En 2012, a propósito de “Río+20”, el presidente Correa y Fander Falconí redactaron un documento conjunto sobre los bienes ambientales y las relaciones de poder. En él delineaban los planteamientos del “Buen Vivir”, donde “la riqueza real implica una concepción más amplia que la que se le da en la economía tradicional.
Es, por sobre todo, reconocer la naturaleza gregaria del ser humano y la relación de este con la naturaleza”. El documento hablaba sobre el Impuesto Dely-Correa y la iniciativa Yasuní-ITT, este último con su grado de contradicción, cuando lo que se pretende es, precisamente, mercantilizar a los servicios de la naturaleza, integrándola a una dinámica de mercado.
La ilusión de muchos partidarios del Sumak Kawsay era la concreción más básica y fundamental de la reconceptualización de la manera de entender la vida, trascender la “matriz productiva” hacia una “matriz” más íntima al ser humano. Fuera de esto, el paradigma propuesto desde el Gobierno sigue siendo el de desarrollo a partir del crecimiento y no necesariamente algo más cercano al desarrollo a partir de la sostenibilidad. Más aún cuando hay una clara estrategia de aumentar la explotación de recursos naturales, lo que, bajo una concepción íntegra del “Buen Vivir”, atropella a comunidades y ecosistemas vitales.
Entiendo esa indignación sobre las limitaciones que ha tenido el Sumak Kawsay en el Ecuador, precisamente porque el discurso que se ha manejado desde el Gobierno ha buscado los mecanismos retóricos para sortear esas muchas premisas fundamentales del “Buen Vivir”. Creo que uno de los problemas gratuitos que se ha ganado la Revolución Ciudadana es tratar de explicar la coherencia de su modelo económico frente a los preceptos más fundamentales del Sumak Kawsay.
Y, sin embargo, creo que dentro de una política de desarrollo, decanto por el modelo que, efectivamente, se está aplicando. Partiendo de una premisa fundamental: que los que terminan siendo los desarrolladores y promotores del Sumak Kawsay son parte de los privilegiados del capitalismo, y que, si no responden directamente a una visión desde el mal llamado “primer mundo”, por lo menos sí lo hacen desde una tradición latinoamericana fundada en el exterior (como lo son la mayoría de los modelos que hemos adoptado o que directamente nos han impuesto).
Y desde ahí es fácil hablar sobre modelos alternativos de desarrollo, cuando se nos ha dotado de servicios que creemos inherentes, pero de los cuales no todos han podido beneficiarse.
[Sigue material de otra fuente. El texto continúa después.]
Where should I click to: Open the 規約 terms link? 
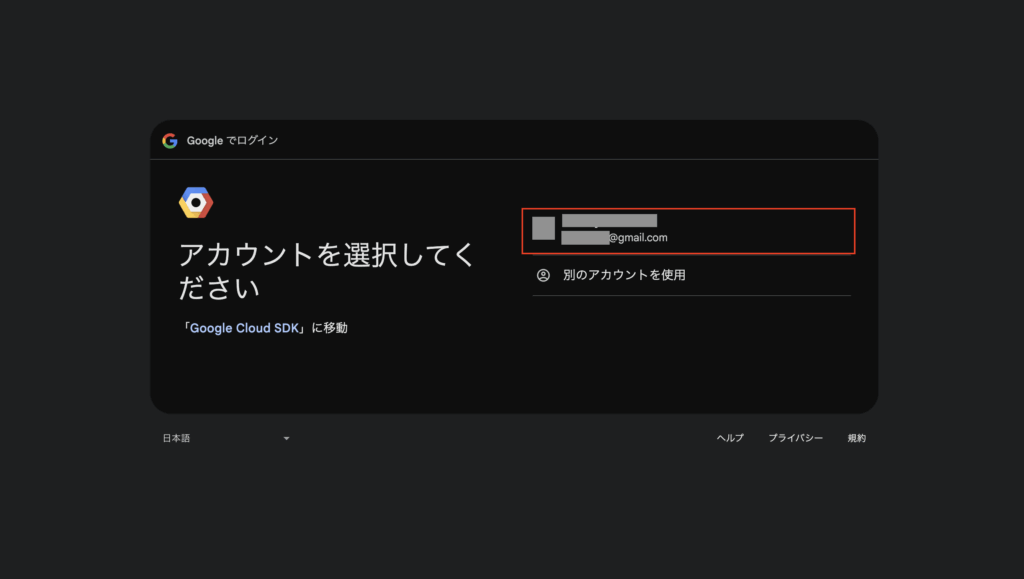tap(857, 438)
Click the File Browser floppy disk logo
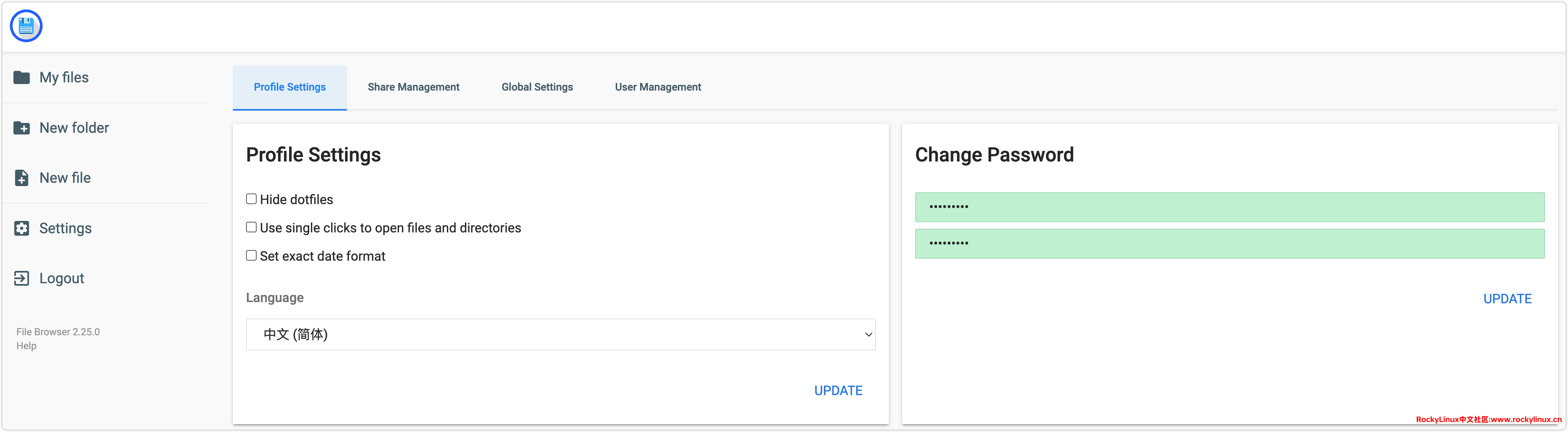This screenshot has height=432, width=1568. 26,26
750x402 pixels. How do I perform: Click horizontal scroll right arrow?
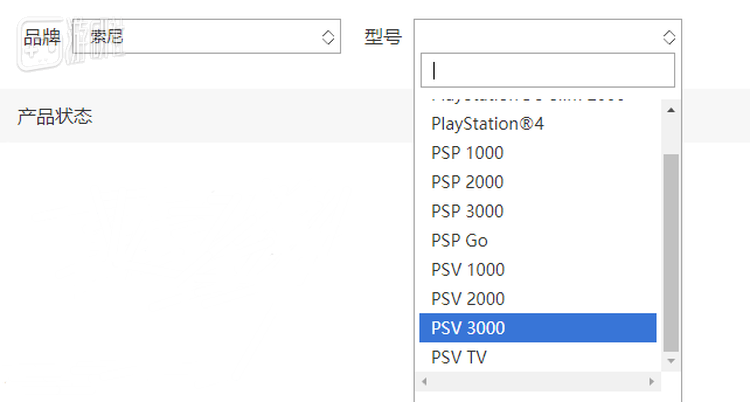point(652,381)
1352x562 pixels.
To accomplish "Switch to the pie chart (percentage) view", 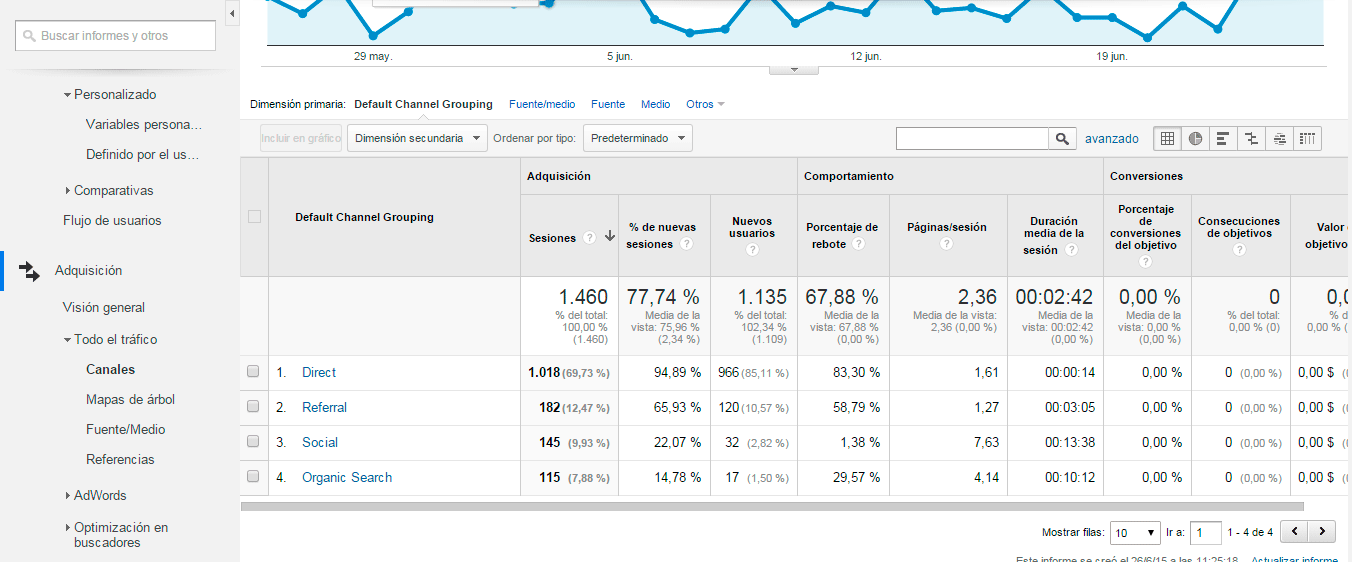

Caemos en la errónea creencia de que, por remitirse a una cosmovisión indigenista, carece de falencias o limitaciones, especialmente en un mundo que ha trascendido el parroquialismo de la autarquía.
Stuart Mill, en el siglo XIX, ya buscaba el estado estacionario de la economía como una meta, donde un crecimiento económico suficiente y propiedad distribuida permitiría disfrutar de las bondades de la naturaleza.